Problem a :: Copy the records word for word, starting at the beginning of the records and ending with the line that contains "Task: Click on", both included.

Text provided ::
=== Begin Enclosure ===

Motasem Khanfur, CFO. Mr. Khanfur has various business experience, including ownership of a grocery store and meat market in Amman, Jordan. In 2015, Mr. Khanfur came to the United States. In July 2017, Mr. Khanfur was engaged by Just Right Products, Inc., in the accounting department. Mr. Khanfur has a Bachelor’s degree in Accounting, from Al-Bayt University in Mafraq, Jordan, earned in 2012. Mr. Khanfur resigned on May 8, 2020.

 

Sarah Nelson, COO and Director. Ms. Nelson has a background in non-profit fundraising, most recently for a youth hockey organization in northern Colorado. Currently, she has her own company, SLN Media Company, which assists small businesses with their social media, marketing and advertising brands. Ms. Nelson has Bachelor of Arts degree in Environmental Design, from Texas A&M University, earned in 1998.

 

32
 

 

Our directors are elected at the annual meeting of the shareholders, with vacancies filled by the Board of Directors, and serve until their successors are elected and qualified, or their earlier resignation or removal. Officers are appointed by the board of directors and serve at the discretion of the board of directors or until their earlier resignation or removal. Any action required can be taken at any annual or special meeting of stockholders of the corporation which may be taken without a meeting, without prior notice and without a vote, if consent of consents in writing setting forth the action so taken, shall be signed by the holders of the outstanding stock having not less than the minimum number of votes that would be necessary to authorize or take such action at a meeting at which all shares entitled to vote thereon were present and voted and shall be delivered to the corporation by delivery to its registered office, its principle place of business, or an officer or agent of the corporation having custody of the book in which the proceedings of meetings are recorded.

=== End Enclosure ===

Problem b :: In the officer biographies, on what date did Mr. Khanfur resign?

Extracted entries ::

=== Begin Enclosure ===

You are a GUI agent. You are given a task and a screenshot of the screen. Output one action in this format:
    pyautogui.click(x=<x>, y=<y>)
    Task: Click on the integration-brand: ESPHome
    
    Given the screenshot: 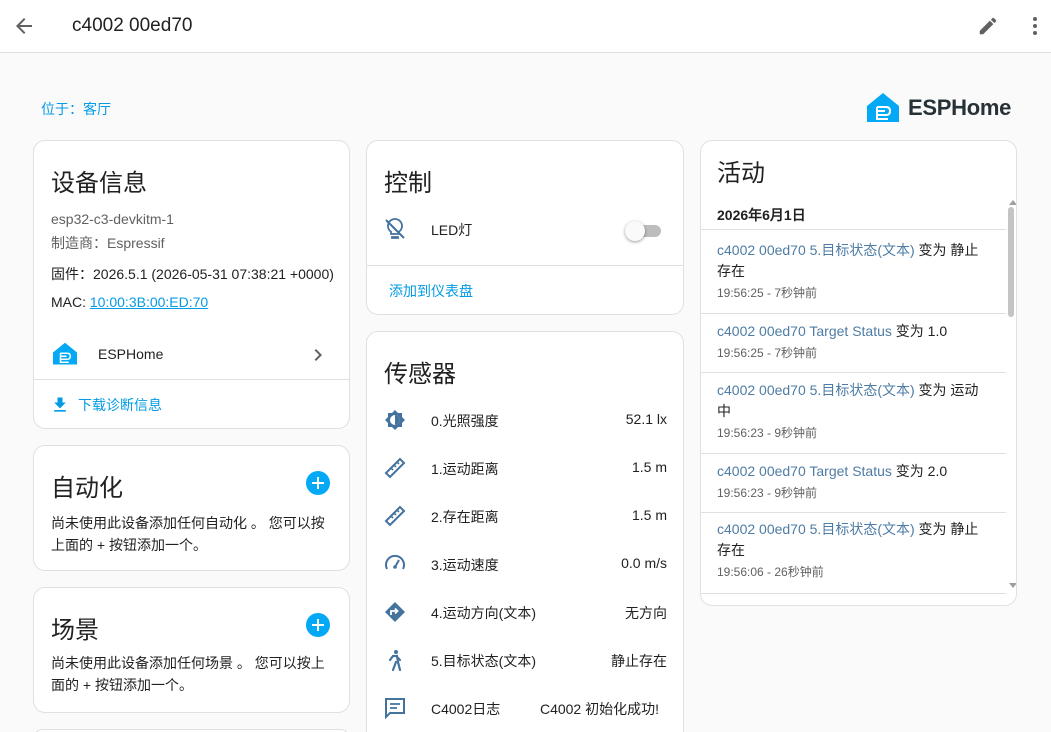 What is the action you would take?
    pyautogui.click(x=938, y=108)
    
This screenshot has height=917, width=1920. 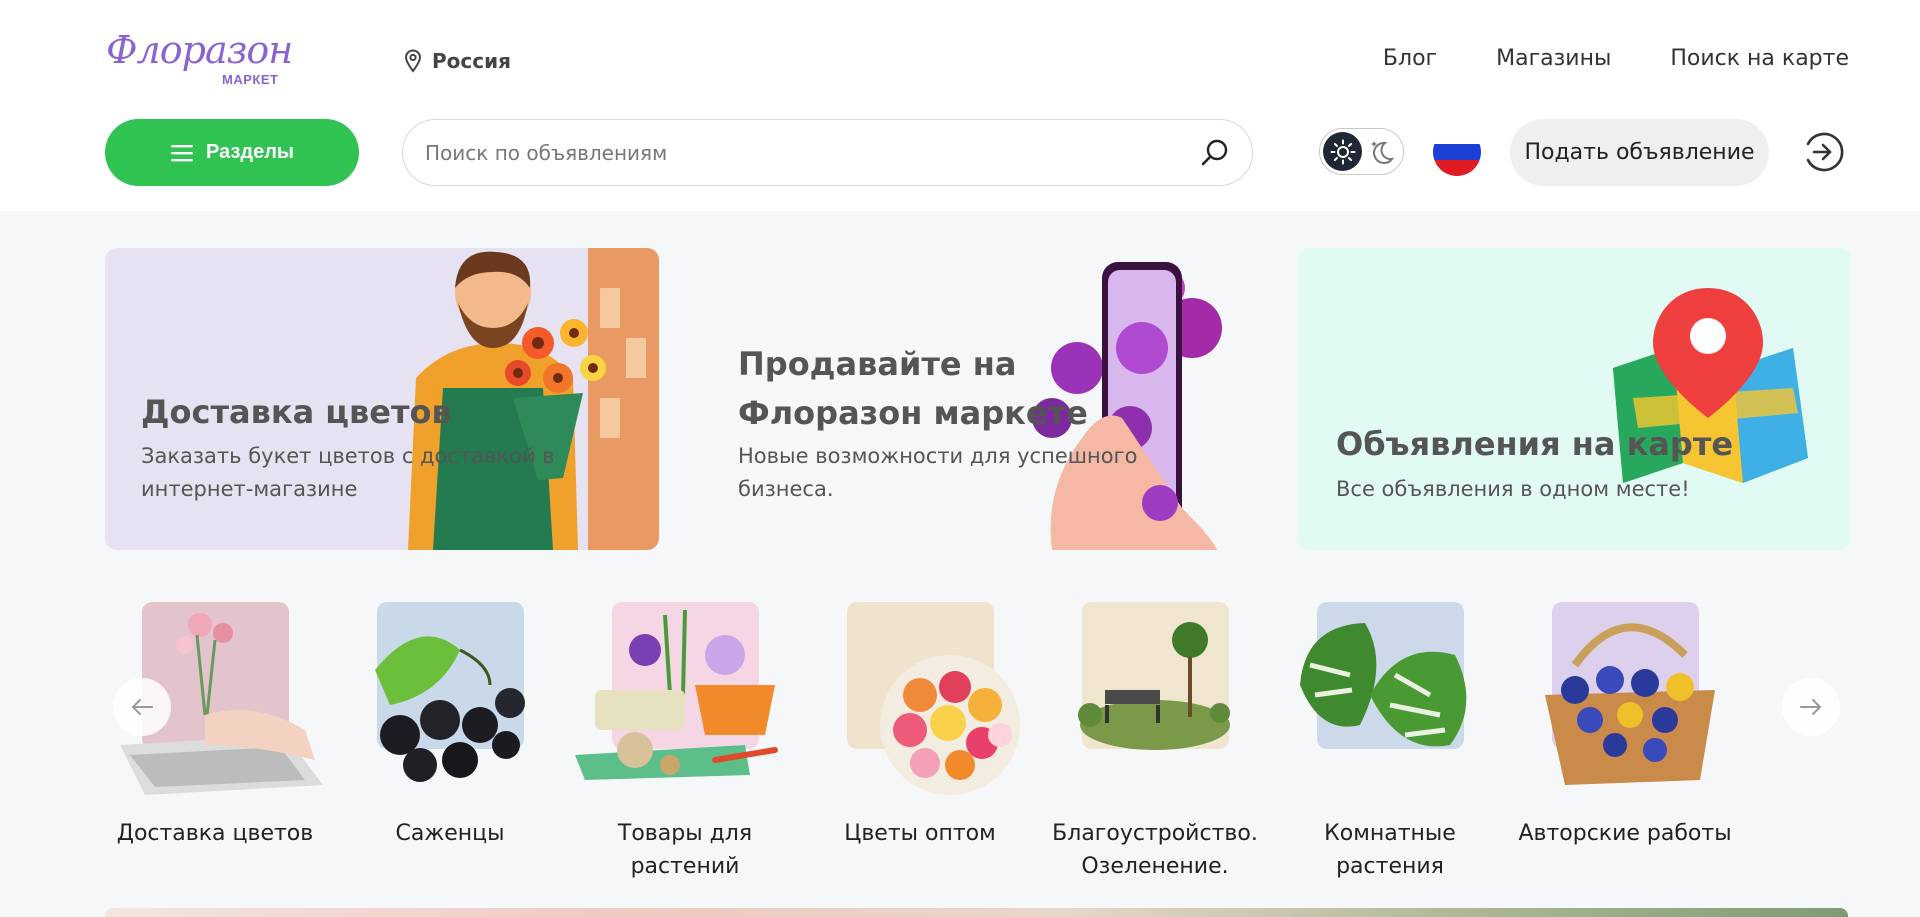 What do you see at coordinates (250, 152) in the screenshot?
I see `sections-label: Разделы` at bounding box center [250, 152].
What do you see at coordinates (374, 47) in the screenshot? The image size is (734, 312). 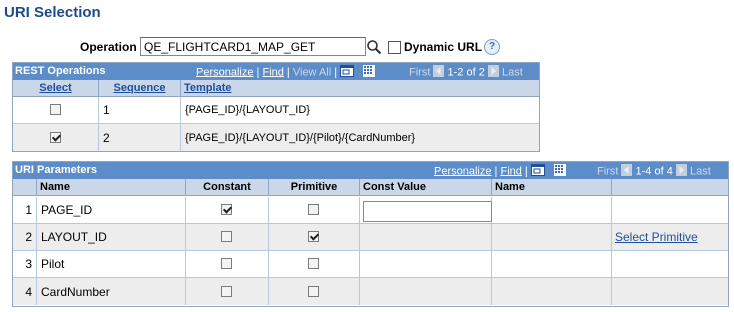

=== End Enclosure ===

Expected answer a ::
You are a GUI agent. You are given a task and a screenshot of the screen. Output one action in this format:
    pyautogui.click(x=<x>, y=<y>)
    Task: Click on the integration-brand: ESPHome

Expected answer b :: May 8, 2020.